Friday’s WorldCon line up included a panel on artificial intelligence, one called Building Resistance, on which where Nina Niskanen and Kameron Hurley, one on female friendship in fiction with Navah Wolfe and Amal El-Motar, another Nalo Hopkinson GoH presentation, a panel on Austalian fantasy with Juliet Marillier, more Nalo Hopkinson (I said I was stalking her), a panel on how science really happens with Eric Choi, one on weird fiction with Helen Marshal, and one on alien language in SF with David J. Peterson, creator of the languages for the Game of Thrones series.

australianfantasy

Friday night was the night of the Hugo Awards Ceremonies and, still suffering from cruise crud (it didn’t completely clear until I was back home), I thought I’d catch the ceremonies on YouTube from the comfort of my hotel room. They were supposed to be webcast.
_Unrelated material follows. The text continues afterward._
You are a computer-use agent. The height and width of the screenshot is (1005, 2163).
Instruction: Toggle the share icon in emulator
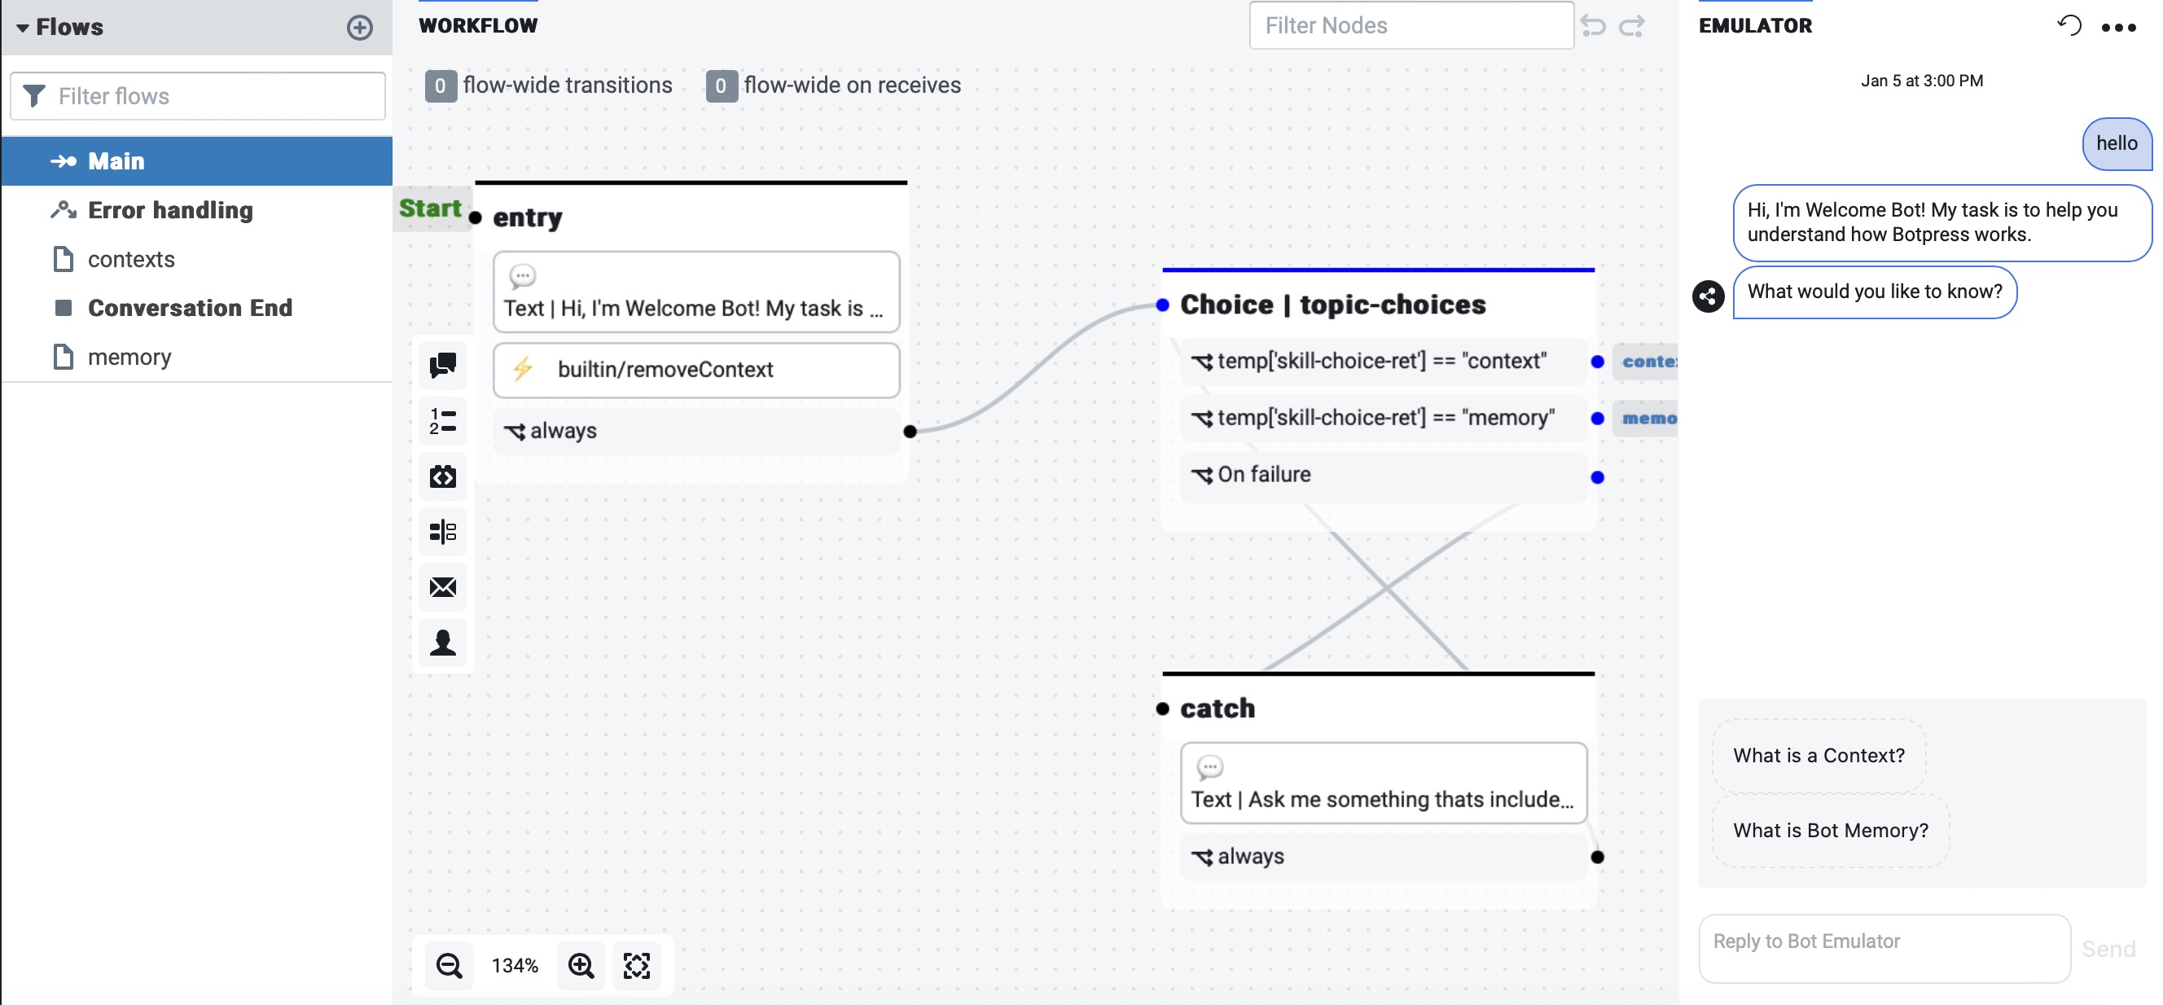(x=1706, y=292)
As I headed out on the train, the skies grew ominously dark and by the time the train arrived back in Helsinki, it was a full-on torrential downpour. The forecast had said that the weather would hold until evening … and so I’d left my umbrella in my hotel room.

While I waited some time at the station for the rain to stop, I eventually had to make it back to the hotel and got completely soaked. I got in and changed clothes, waited until the weather cleared a bit, and then strolled around the block—with my umbrella—to a little sushi restaurant for supper.
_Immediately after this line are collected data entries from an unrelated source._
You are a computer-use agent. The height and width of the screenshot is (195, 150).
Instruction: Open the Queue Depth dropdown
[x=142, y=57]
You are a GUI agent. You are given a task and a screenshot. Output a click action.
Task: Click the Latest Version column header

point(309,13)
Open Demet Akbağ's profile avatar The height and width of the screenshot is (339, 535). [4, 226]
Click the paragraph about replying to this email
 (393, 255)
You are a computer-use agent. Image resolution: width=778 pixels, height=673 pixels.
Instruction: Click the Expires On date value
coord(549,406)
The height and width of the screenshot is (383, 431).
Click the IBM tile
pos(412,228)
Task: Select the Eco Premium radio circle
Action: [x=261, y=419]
When it was time for the Hugos webcast … I was unable to connect. When I hopped on social media to see what I could find out, it turned out that there were technical difficulties and the webcast was a no go. I watched the Twitter feed for a while and ended up calling it an early night.
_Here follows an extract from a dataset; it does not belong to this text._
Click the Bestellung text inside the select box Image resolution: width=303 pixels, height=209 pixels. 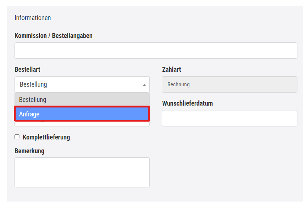pos(33,84)
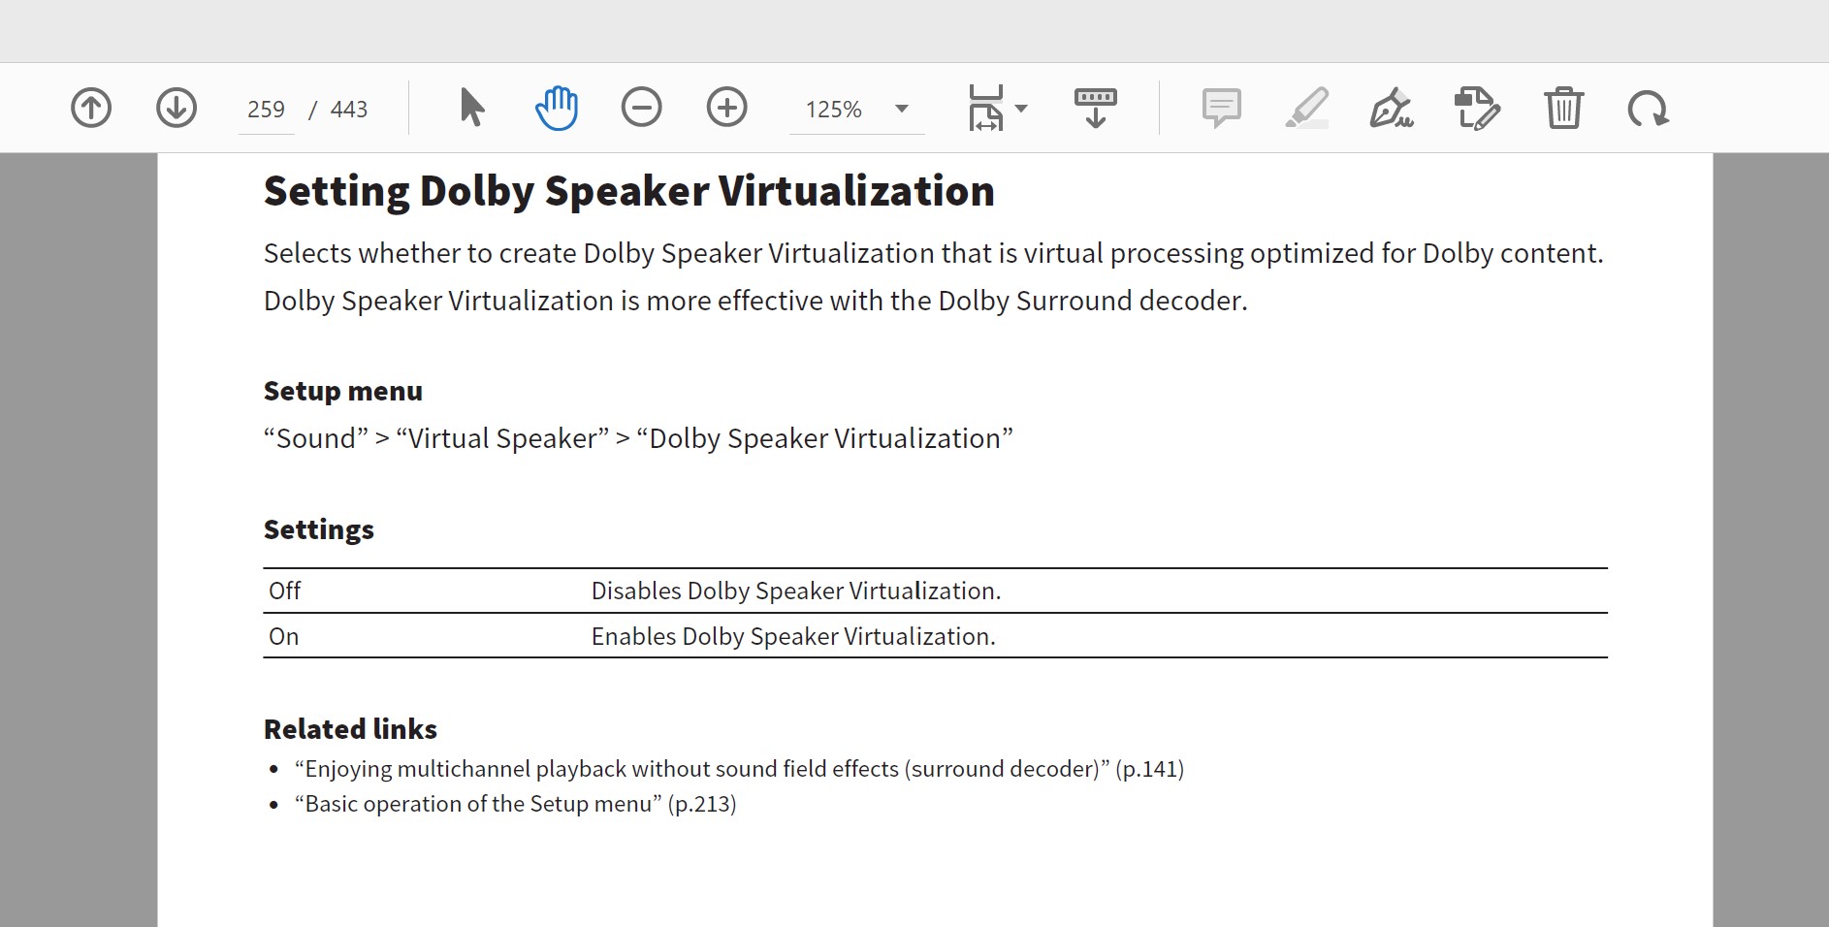
Task: Open the surround decoder link on p.141
Action: 739,769
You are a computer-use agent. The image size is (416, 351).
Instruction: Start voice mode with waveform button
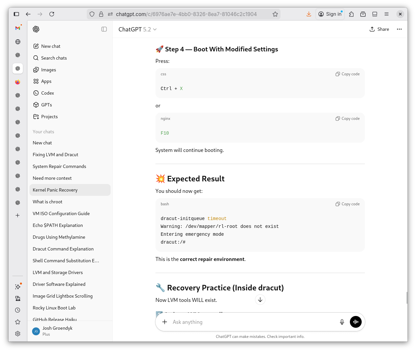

Saturday began with a science panel on planets beyond the Goldilocks zone, a panel on worldbuilding without ableism with Fran Wilde and Nalo Hopkinson (yes, I know), one on maintaining your scientist character’s credibility with Karen Lord, a panel on Octavia Butler (with you-know-who), I checked out the author signings where Mary Robinette Kowal and Margaret Dunlap were at side-by-side tables, a panel on fairy tale retellings with Navah Wolfe and Karen Lord, one on bad-ass female leads in young adult, and one on crafting a fantasy tale from mythology with Juliet Marillier.

I decided to call it an early night because I’d be heading for the airport in the morning for my flight home. I had supper at a sports bar, packed, and got a good night’s sleep.

secondmorningskyiceland

My flight left just after 8 am. I watched the sun rise on the train (at—bleargh—5:30 am) and, after a three hour flight to Iceland, watched the sun rise again 😉 Because I was travelling back through time zones, another five and a half hour fight brought me to Toronto before noon (!)

I hung out in Toronto for five more hours as my flight home was delayed, but I was home in time to watch that night’s Game of Thrones episode and then crawl into my own lovely bed.

I spent the next day resting and catching up on the television I’d missed during the trip. I could have used the rest of the week off to resent my internal clock and fully recover from the cruise crud, but it was back to the grind on Tuesday.

And that was how my European adventure ended.

Thanks for hanging with me on this journey!

As I mentioned off the top, next week will be my lessons learned/takeaway post but, because next Saturday is the launch of Kim Fahner’s latest poetry collection, Some Other Sky, I may not get the post up until Sunday. The next week, I’ll probably dedicate some time to writerly events (including the launch) and other happenings in this writer’s life, and then I’ll be on my annual blogging hiatus for NaNoWriMo!

Holy cow! This year is disappearing!

In the meantime, dear friends, be well, be kind, and stay strong. The world needs your stories.